Saturday, July 31, 2021

Looking at building O3DE with Meson, part II

After the first post, some more time was spent on building O3DE with Meson. This is the second and most likely last post on the subject. Currently the repository builds all of AzCore basic code and a notable chunk of its Qt code. Tests are not built and there are some caveats on the existing code, which will be discussed below. The rest of the conversion would most likely be just more of the same and would probably not provide all that much new things to tackle.

Code parts and dependencies

Like most projects, the code is split into several independent modules like core, testing, various frameworks and so on. The way Meson is designed is that you traverse the source tree one directory at a time. You enter it, do something, possibly recurse into subdirectories and then exit it. Once exited you can never again return to the directory. This imposes some extra limitations on project structure, such as making circular dependencies impossible, but also makes it more readable.

This is almost always what you want. However there is one exception that many projects have: the lowest layer library has no internal dependencies, the unit testing library uses that library and the tests for the core library use the unit testing library. This is not a circular dependency as such, but if the unit tests are defined in the same subdir as the core library, this causes problems as you can't return to it. This needs to be broken in some way, like the following:

subdir('AzCore')
subdir('AzTest')
subdir('AzCore/tests')

Code generation

Most large projects have a code generator. O3DE is no exception. Its code generator is called AutoGen and it's a Python script that expands XML using Jinja templates. What is strange is that it is only used in three places, only one of which is in the core code. Further, if you look at the actual XML source file it only has a few definitions. This seems like a heavy weighted way to go about it. Maybe someone could summon Jason Turner to constexrpify it to get rid of this codegen.

This part is not converted, I just commented out the bits that were using it.

Extra dependencies

There are several other dependencies used that seem superfluous. As an example the code uses a standalone library for MD5, but it also uses OpenSSL, which provides an MD5 implementation. As for XML parsers, there are three, RapidXML, Expat and the one from Qt (though the latter is only used in the editor).

Editor GUI

Almost all major game engines seem to write their own GUI toolkits from scratch. Therefore it was a bit surprising to find out that O3DE has gone all-in on Qt. This makes it easy to use Meson's builtin Qt 5 support, though it is not without some teething issues. First of all the code has been set up so that each .cpp file #includes the moc file generated from its header:

#include "Components/moc_DockBarButton.cpp"

Meson does things differently and builds the moc files automatically so users don't have to do things like this. They are also written in a different directory than what the existing configuration uses so this include could not work, the path is incorrect. This #include could be removed altogether, but since you probably need to support both at the same time (due to, for example, a transition period) then you'd need to do something like this:

#ifndef MESON_BUILD
#include "Components/moc_DockBarButton.cpp"
#endif

What is more unfortunate is that the code uses Qt internal headers. For some reason or another I could not make them work properly as there were missing private symbols when linking. I suspect that this is because distro Qt libraries have hidden those symbols so they are not exported. As above I just commented these out.

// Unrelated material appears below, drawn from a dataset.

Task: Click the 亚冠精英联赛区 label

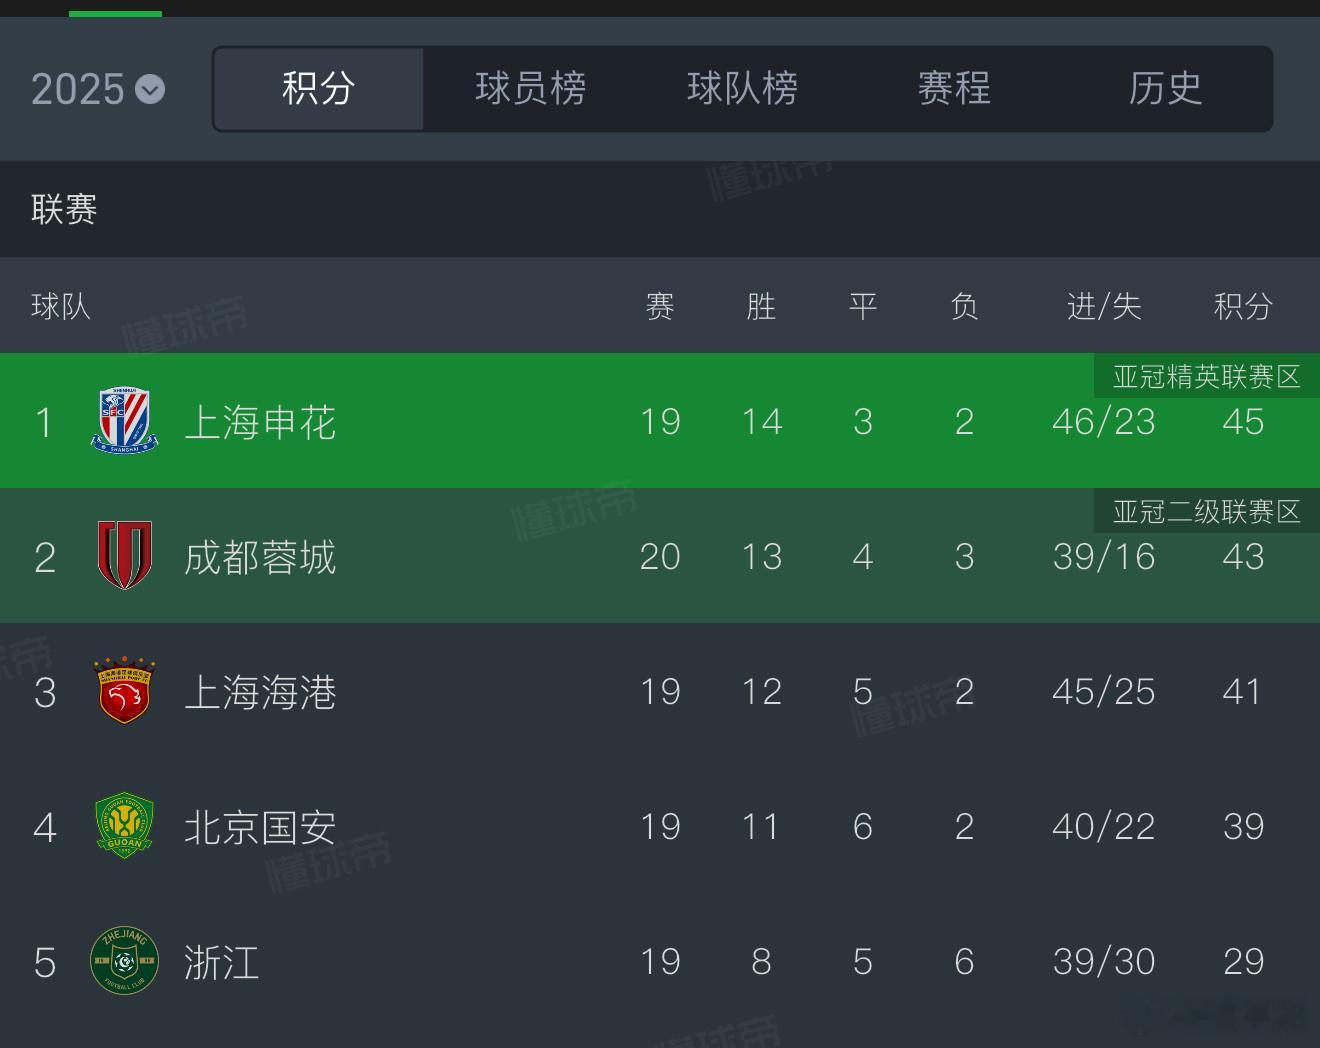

The bigger problem is that O3DE seems to have a custom patches in their version. At least it refers to style enum values that do not exist. Googling for the exact string produces zero relevant matches. If this is the case then the editor can not be used with official Qt releases. Further, if said patches exist, then they would need to be provided to the public as per the LGPL, since the project is providing prebuilt dependency binaries. As mentioned in the first blog post, the project does not provide original sources for their patched dependencies or, if they do, finding them is not particularly easy.

What next?

Probably nothing. It is unlikely that upstream would switch from CMake to Meson so converting more of the code would not be particularly beneficial. The point of this experiment was to see if Meson could compile O3DE. The answer for that is yes, there have not been any major obstacles. The second was to see if the external dependencies could be provided via Meson's Wrap mechanism. This is also true, with the possible exception of Qt.

The next interesting step would be to build the code on multiple platforms. The biggest hurdle here is the dependency on OpenSSL. Compiling it yourself is a bear, and there is not a Wrap for it yet. However once this merge request is merged, then you should be able to build OpenSSL as a Meson subproject transparently. Then you could build the core fully from source on any platform.